Pro-inflammatory macrophage polarization enhances the anti-cancer efficacy of self-assembled galactomannan nanoparticles entrapped with hydrazinocurcumin.

Galactomannan (GM), a natural polymer, is recognized to specifically target macrophage mannose receptors (CD206). Interestingly, some reports indicate that GM has an ability to induce pro-inflammatory (M1-like, tumericidal) polarization in macrophages, suggesting its potential use as an anti-cancer agent. Hydrazinocurcumin (HC), a pyrazole derivative of curcumin, is reported to possess increased anti-cancer efficacy over curcumin. Moreover, HC-encapsulated nanoparticles (NPs) have been reported to re-polarize tumor-associated macrophages (TAMs) from anti-inflammatory (M2-like, tumor-promoting) to pro-inflammatory phenotype. To club the therapeutic properties of both GM and HC, we synthesized self-assembled amphiphilic PEGylated GM NPs loaded with HC (PSGM-HCNPs) and evaluated their potential to re-polarize TAMs towards M1-like phenotype. PSGM-HCNPs re-polarized IL-4 polarized RAW 264.7 cells via a phenotypic switch from M2- to M1-like by elevating ROS level, decreasing CD206 and arginase-1 expressions and increasing pro-inflammatory cytokines' secretion.
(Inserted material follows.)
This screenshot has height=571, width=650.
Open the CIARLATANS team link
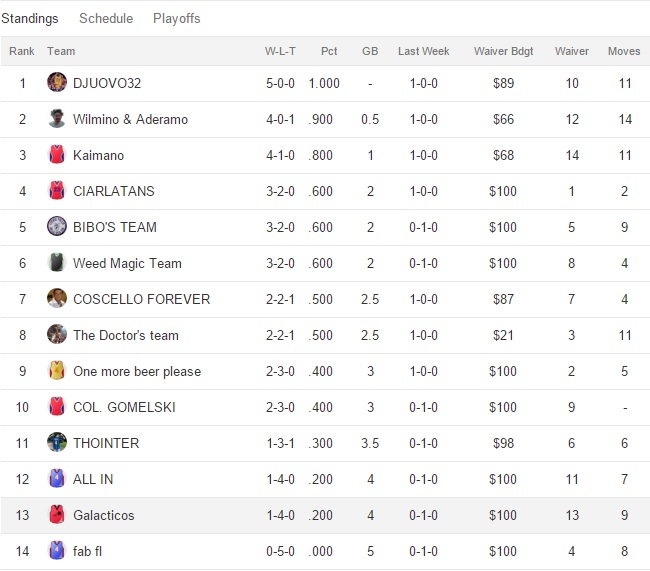tap(113, 191)
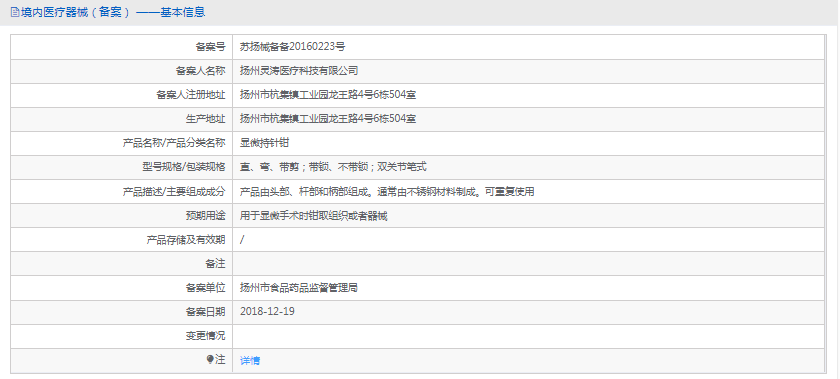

Conditioned medium (CM) taken from re-polarized RAW 264.7 cells containing residual PSGM-HCNPs elevated ROS, arrested cell cycle, and induced apoptosis in 4T1, breast cancer cells, and Ehrlich's ascites carcinoma (EAC) cells. Decreased levels of MMP-2, MMP-9, and Bcl-2 with increased levels of Bax in both 4T1 and EAC cells indicated anti-metastatic and apoptosis-inducing potential of the CM. Treatment of PSGM-HCNPs in EAC-bearing mice reduced tumor burden, increased their survival time, decreased CD206F4/80 cells, and increased TNF-αF4/80 cells signifying decrease in M2- and increase in M1-like skewness among ascitic TAMs.